DESPERATION JOBS – Part II
After a year working with James and his wife on their community newspapers, published in Northeast Los Angeles, I had reached my limit on dealing with incompetence, lying and perpetual drama. Admittedly, there was something fun about putting together the papers that had kept me there for as long as I had. Mostly it was that I could do what I wanted in terms of design. They were so grateful that someone had made their product look professional, that they let me call the shots in terms of design. Plus, they had somehow managed to hire a smart, efficient editor, Mindy, with whom I enjoyed working and commiserating. Additionally, I could do it all from my own home. However, Mindy alone wasn’t enough to get me to cope eternally with their utter lack of professionalism. When their antics reached a crescendo, this past winter (see Community Characters) I finally ran for sanity.
Since my regular freelance employer had been laying-off long-time employees I knew I couldn’t count on getting calls from them, so I was forced to find something else to tide me over. What I found was a job at a publication called Below the Line. BTL is a trade paper, like Variety, for “below the line” movie talent. Instead of headshots and news blurbs about the latest producer or director to make a deal in Hollywood — the stuff that fills Variety and the Hollywood Reporter — BTL features headshots of and blurbs about the latest cinematographer or set decorator to sign on to a film or TV show. It was not scintillating stuff, but not utterly offensive either.
The ad to which I had responded called for a newspaper layout artist to put together a monthly paper. As a part-time gig it seemed like it would provide enough money to pay the bills and leave me time for more lucrative freelancing besides. I suppose I should have been tipped off to what the situation would be like on the day of my interview. I knew that the office was in a garage next to the house. Though, the garage-office-thing is a sure sign that there are no benefits being offered, the poverty it implies does not necessarily rule out the possibility that working there could pay the bills and provide some laughs until one’s ship comes in.
My vision of a pristine guest-house-like garage filled with semi-professional workers was dispelled as I fought my way up the driveway through the cast-off bicycles, scooters, plastic armor, stacks of undistributed papers, dozens of trash barrels, random pieces of lumber and oil-oozing SUVs. I met Patrick, a long-haired, fun-looking guy in said driveway and he led me in though the filthy (rat-infested, I later discovered) garage filled with a startling amount of people and into the messy back yard where we sat down at a moldering picnic bench to talk about the job.
My experience with the term “layout artist” had been that it means one puts together previously collected pieces of a publication using guidelines already established. However, the day I began working I found out that there were few guidelines, and that it was also my job to find most of the artwork to go with the stories. That, by itself wouldn’t have been so bad, but I had negotiated my pay rate based on the standard I had imagined, and this was going to be a lot more work than I’d bargained for.

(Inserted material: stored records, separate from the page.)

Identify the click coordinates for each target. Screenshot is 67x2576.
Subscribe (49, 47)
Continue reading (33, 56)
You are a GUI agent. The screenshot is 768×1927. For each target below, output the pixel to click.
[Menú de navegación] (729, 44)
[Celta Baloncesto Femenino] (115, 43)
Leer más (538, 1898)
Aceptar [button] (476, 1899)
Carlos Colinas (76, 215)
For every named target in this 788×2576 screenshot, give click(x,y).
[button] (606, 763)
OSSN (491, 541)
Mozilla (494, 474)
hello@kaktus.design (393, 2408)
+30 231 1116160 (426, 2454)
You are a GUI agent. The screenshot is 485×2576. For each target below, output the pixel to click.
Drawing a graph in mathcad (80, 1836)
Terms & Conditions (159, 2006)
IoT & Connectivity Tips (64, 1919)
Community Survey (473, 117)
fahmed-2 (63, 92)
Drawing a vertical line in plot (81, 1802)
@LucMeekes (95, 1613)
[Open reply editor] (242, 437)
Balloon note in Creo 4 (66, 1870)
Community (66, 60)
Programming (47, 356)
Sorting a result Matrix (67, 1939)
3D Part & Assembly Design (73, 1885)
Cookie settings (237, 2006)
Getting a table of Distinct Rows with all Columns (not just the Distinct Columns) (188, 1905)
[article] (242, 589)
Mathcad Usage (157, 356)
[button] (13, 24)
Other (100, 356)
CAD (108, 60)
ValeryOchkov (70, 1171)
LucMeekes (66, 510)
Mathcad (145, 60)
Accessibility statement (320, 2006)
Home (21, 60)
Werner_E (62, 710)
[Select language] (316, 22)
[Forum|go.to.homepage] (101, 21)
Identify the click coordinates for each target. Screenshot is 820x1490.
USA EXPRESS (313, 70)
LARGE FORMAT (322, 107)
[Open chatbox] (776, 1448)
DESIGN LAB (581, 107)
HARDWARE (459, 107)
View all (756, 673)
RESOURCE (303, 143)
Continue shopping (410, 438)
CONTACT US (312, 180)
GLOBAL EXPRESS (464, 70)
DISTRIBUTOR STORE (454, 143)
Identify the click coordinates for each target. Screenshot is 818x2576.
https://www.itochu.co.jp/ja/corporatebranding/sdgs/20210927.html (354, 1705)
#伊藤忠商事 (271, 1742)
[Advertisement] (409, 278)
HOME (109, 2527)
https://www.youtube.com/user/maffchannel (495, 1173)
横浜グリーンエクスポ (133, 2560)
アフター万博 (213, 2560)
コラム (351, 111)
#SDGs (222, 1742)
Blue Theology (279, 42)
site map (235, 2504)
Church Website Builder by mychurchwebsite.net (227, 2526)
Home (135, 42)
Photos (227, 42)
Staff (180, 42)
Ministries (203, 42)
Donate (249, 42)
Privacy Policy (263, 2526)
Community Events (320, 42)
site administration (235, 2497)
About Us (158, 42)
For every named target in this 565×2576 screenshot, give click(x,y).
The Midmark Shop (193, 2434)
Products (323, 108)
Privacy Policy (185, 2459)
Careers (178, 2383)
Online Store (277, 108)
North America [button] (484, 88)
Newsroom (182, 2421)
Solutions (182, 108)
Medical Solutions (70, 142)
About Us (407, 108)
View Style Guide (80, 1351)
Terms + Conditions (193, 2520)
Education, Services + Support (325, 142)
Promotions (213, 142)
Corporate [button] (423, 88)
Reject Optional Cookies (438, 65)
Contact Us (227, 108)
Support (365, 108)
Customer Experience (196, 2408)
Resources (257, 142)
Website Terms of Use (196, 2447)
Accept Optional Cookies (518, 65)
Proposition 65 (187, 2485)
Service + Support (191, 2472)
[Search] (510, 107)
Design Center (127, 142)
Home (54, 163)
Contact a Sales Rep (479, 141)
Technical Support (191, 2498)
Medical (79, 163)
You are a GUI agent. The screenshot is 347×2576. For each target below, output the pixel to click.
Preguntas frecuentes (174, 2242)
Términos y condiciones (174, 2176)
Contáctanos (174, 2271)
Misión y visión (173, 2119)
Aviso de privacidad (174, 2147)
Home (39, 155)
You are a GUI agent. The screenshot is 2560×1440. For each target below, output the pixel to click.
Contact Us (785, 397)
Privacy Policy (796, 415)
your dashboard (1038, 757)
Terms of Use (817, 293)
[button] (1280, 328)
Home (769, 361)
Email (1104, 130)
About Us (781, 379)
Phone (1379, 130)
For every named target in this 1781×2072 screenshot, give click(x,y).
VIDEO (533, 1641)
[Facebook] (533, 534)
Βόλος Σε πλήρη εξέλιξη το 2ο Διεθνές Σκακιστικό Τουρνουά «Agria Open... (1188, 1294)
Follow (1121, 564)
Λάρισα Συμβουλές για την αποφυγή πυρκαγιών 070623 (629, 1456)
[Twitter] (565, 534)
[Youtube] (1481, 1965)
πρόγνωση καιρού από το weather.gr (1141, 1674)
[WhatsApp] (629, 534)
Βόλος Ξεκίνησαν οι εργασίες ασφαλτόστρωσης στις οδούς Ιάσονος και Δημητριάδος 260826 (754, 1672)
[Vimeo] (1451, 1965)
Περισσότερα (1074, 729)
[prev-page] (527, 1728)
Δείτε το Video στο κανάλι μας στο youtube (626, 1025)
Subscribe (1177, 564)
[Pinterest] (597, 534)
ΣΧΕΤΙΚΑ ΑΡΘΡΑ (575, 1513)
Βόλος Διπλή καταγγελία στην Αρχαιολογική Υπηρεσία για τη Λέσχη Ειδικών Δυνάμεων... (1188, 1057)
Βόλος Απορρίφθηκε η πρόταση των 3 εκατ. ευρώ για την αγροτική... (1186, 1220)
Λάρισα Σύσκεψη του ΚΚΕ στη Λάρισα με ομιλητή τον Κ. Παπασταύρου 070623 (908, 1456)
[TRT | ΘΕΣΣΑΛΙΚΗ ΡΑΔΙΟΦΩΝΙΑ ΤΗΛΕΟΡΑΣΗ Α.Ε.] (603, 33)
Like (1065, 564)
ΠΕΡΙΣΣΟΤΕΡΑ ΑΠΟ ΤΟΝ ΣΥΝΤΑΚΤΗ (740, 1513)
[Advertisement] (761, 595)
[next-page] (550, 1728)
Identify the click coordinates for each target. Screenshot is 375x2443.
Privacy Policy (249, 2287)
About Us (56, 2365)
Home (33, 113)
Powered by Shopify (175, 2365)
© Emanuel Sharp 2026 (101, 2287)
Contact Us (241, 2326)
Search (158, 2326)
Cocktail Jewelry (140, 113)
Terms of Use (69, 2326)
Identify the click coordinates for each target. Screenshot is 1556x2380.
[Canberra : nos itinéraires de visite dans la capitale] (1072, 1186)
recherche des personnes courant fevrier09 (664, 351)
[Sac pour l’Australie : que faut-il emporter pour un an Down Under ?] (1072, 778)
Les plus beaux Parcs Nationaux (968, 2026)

It wasn’t just that there was more work to do than I’d thought; it was that there was no system in place to make the gathering of art simple, or even efficient. In fact, even when I found artwork, it would often be the wrong artwork because stories never came in until after deadline and once they arrived would announce entirely different needs than the ones the editor and I had imagined. There was no system for informing me what was really needed, the top editor lived 3,000 miles away and was seemingly uninterested in the paper and, in general, the work itself resembled the workplace in its utter lack of organization. On top of that, the print deadlines for the paper were different every month and even those kept changing. Patrick had no compunction about putting out an April issue in May if it suited him.
I learned all of this on the first day and found myself crying on the way to work by the second. Not an auspicious sign. Still, I’d quit James’ paper and had to carry on until I found something else. I managed to put out the first issue two days past deadline, working until 11p.m. and jumping every time I’d hear a rat in the rafters threatening to leap down onto my shoulders.
I informed Patrick that I was quitting the next day.